While it’s important for parents to be supportive, mothers and fathers should try to remain unemotional and detached to the greatest extent possible. Sometimes it helps to regard the new behavior being reinforced as an assignment, as in: “Look, it’s important for you to try to do this. You’ve got some nice rewards coming if you fulfill these tasks, but if you don’t try, there will be consequences. You’re going to lose some television.”

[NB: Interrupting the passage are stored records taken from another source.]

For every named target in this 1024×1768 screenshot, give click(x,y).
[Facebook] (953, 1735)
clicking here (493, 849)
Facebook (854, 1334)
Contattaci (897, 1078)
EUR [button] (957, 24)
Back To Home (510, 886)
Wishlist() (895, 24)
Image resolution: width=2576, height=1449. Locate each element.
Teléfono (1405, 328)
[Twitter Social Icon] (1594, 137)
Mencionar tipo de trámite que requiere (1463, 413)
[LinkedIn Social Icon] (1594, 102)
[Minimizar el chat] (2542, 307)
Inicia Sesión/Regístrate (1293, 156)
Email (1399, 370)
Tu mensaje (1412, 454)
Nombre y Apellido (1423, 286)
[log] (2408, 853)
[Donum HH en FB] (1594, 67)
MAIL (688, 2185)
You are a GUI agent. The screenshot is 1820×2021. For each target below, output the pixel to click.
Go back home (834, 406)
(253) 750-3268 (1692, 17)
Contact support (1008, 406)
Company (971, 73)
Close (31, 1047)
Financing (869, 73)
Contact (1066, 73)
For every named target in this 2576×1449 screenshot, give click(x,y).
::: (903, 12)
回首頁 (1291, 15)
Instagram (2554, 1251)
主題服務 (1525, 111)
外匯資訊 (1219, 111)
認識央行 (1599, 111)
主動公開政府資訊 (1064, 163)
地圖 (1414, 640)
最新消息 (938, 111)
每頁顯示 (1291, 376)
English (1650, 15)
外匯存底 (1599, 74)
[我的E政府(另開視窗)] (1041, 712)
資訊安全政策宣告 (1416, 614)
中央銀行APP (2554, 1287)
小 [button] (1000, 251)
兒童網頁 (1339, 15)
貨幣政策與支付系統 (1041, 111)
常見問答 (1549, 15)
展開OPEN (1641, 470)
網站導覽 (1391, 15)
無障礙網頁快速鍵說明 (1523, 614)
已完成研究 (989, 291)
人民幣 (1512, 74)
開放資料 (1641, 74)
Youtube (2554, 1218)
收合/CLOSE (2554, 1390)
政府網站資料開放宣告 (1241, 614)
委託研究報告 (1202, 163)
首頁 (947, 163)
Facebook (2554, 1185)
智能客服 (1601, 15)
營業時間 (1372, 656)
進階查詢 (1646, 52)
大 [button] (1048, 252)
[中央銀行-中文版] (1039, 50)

It’s also a parent’s job to make sure that the school is part of the solution when it comes to treating a child with GAD. Teachers need to be educated about GAD. In particular, they have to be made to understand that they need to tread lightly when they lay down the law to these children. A policy of “Absences other than for illness will not be excused” will greatly upset a child with GAD whose parents keep him out of school for a special family event. Most kids who hear the standard motivational speeches—“How you do in middle school is very important. It will predict your high school and college performance”—don’t give the warning much thought, but children with GAD take the message, and all messages, very much to heart.

These kids have enough worries without being given new ones at school, so finding the right teacher for a child with GAD is critical. If there’s a choice between a tough teacher and one who’s more nurturing, parents would do well to place a child with GAD in the class of the nurturer. A good teacher-student match can make life a lot easier for these youngsters.